Exercise requirements: Filter the entries for the word "will". Copy each line in which it occurs.

Dataset:
□ □ □ □
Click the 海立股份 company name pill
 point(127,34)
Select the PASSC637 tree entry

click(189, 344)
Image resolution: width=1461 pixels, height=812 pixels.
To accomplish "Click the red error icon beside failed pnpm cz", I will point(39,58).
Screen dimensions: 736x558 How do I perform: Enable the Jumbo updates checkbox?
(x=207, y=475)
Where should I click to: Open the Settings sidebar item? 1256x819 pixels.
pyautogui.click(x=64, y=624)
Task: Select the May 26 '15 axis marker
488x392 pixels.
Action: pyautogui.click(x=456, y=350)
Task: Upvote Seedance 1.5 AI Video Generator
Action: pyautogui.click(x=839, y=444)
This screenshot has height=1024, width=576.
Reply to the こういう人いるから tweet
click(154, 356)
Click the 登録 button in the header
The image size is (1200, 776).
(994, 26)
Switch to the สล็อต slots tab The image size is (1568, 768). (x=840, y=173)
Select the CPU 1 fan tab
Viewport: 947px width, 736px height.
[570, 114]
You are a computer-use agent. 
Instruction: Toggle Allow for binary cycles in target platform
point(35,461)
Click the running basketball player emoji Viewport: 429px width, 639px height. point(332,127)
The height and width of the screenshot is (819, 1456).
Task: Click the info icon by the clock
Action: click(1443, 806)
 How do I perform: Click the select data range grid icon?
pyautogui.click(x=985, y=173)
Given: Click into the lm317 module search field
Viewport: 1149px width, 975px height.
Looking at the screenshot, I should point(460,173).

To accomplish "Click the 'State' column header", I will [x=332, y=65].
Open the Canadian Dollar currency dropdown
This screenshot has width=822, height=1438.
□ □ □ □
Written reply:
To accomplish "Click the red error icon beside failed pnpm cz", I will point(39,58).
To accomplish "Click the 'State' column header", I will [x=332, y=65].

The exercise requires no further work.